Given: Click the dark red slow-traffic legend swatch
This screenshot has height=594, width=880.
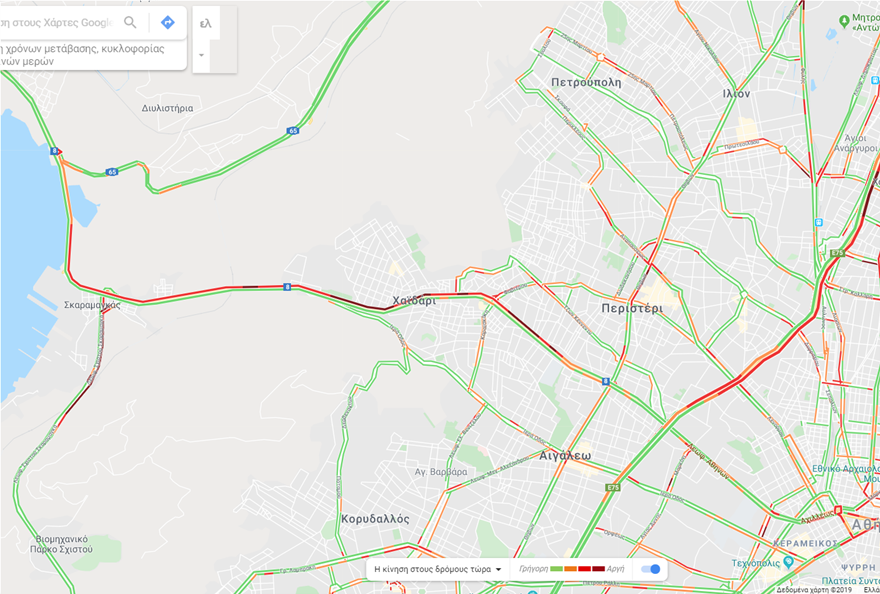Looking at the screenshot, I should 598,569.
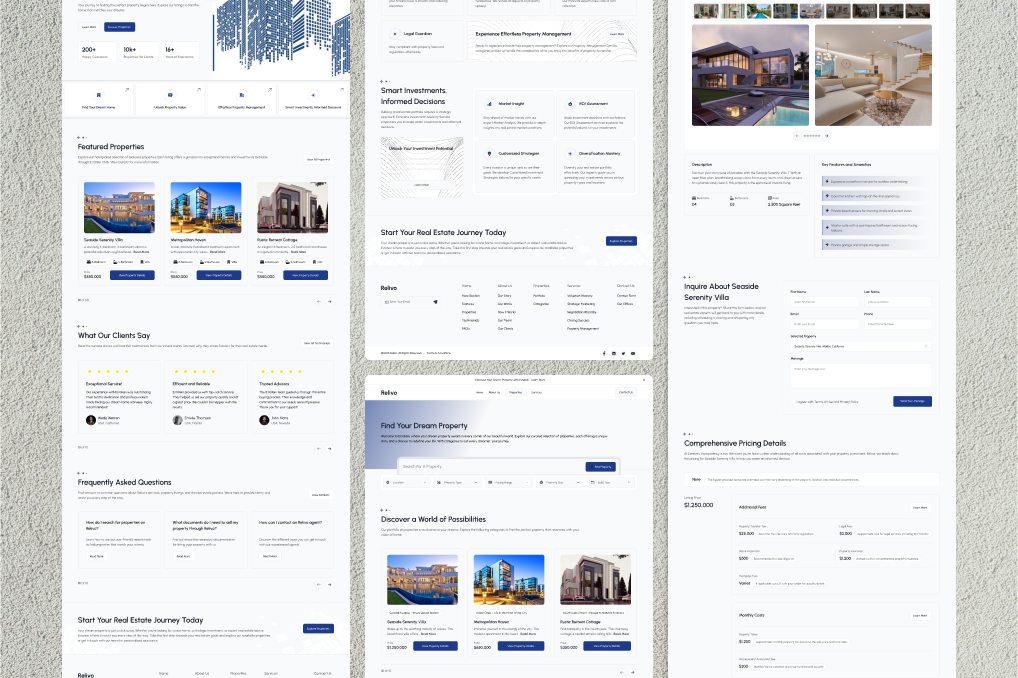Open the Selected Property dropdown in form
1018x678 pixels.
click(860, 346)
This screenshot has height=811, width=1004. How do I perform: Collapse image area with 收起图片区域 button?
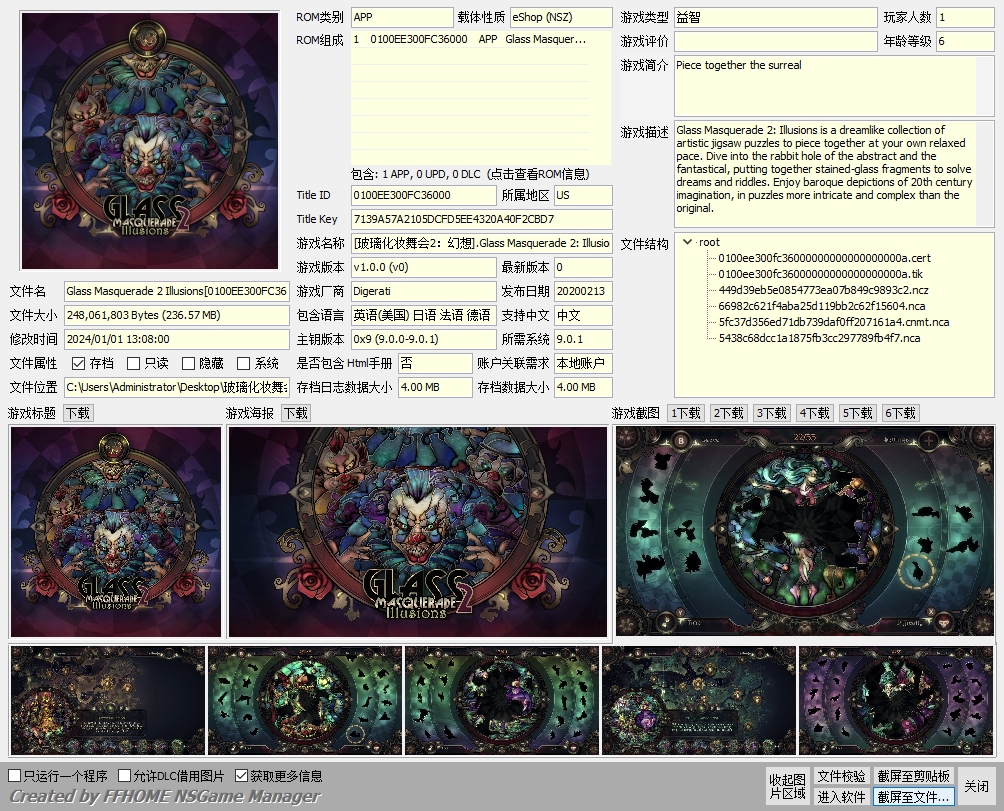[x=787, y=786]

##########

▶ **Work instructions**
Can you write out all of the records above word for word, leaving out the pictures?

▶ **Completed exercise**
Given: Click the dark red slow-traffic legend swatch
This screenshot has height=594, width=880.
Looking at the screenshot, I should 598,569.
Open the Selected Property dropdown in form
1018x678 pixels.
click(860, 346)
This screenshot has height=811, width=1004. How do I perform: Collapse image area with 收起图片区域 button?
[x=787, y=786]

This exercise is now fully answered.